Les exemples de ce Roua’h Hakodech sont nombreux aussi bien dans le Talmud (Bérakhote 3a, Sota 48b), que dans des ouvrages plus tardifs (cf les remarques du Raabad sur le «Michné Tora» de Maimonide. Lois sur le Loulav chapitre 8 halakha 5).
Les conditions d’accès à la prophétie
Bien que la prophétie soit un phénomène propre à Israël, elle réclame une préparation morale et spirituelle particulière. Il s'agit d'abord d'être un homme extrêmement sage de Tora, qui a connaissance de tout ce qui a déjà été révélé.
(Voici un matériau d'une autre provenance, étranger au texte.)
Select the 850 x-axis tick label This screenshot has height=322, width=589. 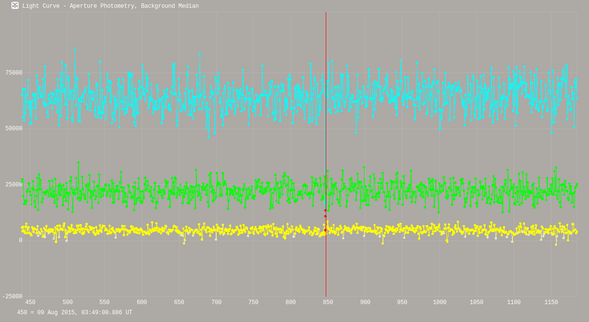328,303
Cet homme doit faire preuve de qualités morales exceptionnelles qui sont essentiellement: modestie, maîtrise de soi, détachement de toute as servitude matérielle et capacité de purifier ses sens et son imagination (Maimonide, Hilkhote Yéssodè HaTora chap.7).
Ce sont ces niveaux de qualités morales et spirituelles qui vont déterminer les différents degrés de prophétie allant d'une révélation claire et évidente, celle de notre maître Moïse (Dévarim 34,10) qui n'a pas eu d'égal, jusqu'à des perceptions allusives donc très imagées que l'on trouve chez les derniers prophètes. C'est l'épurement des vertus qui fait disparaître les "voiles" qui séparent l'homme de la divinité. (Maimonide, les 8 Chapitres, Chapitre 7).
C'est seulement lorsque le Sage sera armé de toutes les qualités spirituelles et intellectuelles et de la plupart des vertus morales que sera alors aussi vérifiée sa capacité prophétique par la réalisation de ses dévoilements concernant le futur.
Par ces exigences, les faux prophètes ont toujours été démasqués et n'ont jamais pu tromper Israël à long terme.
La compréhension des prophéties transmises n'est pas aisée: le style est déroutant et le contenu souvent hermétique.
Selon Maimonide (Hilkhote Mélakhim 12,2), c'est par sa réalisation qu'une prophétie devient compréhensible et c'est pourquoi, bien que nous connaissions les grandes lignes de la Délivrance, personne n'est à même d'en connaître les modalités. Ceci laisse une large place aux efforts de l'homme et a sa liberté. Les prophètes ont signalé les buts, et l'homme par sa compréhension et ses actes décide du chemin à prendre.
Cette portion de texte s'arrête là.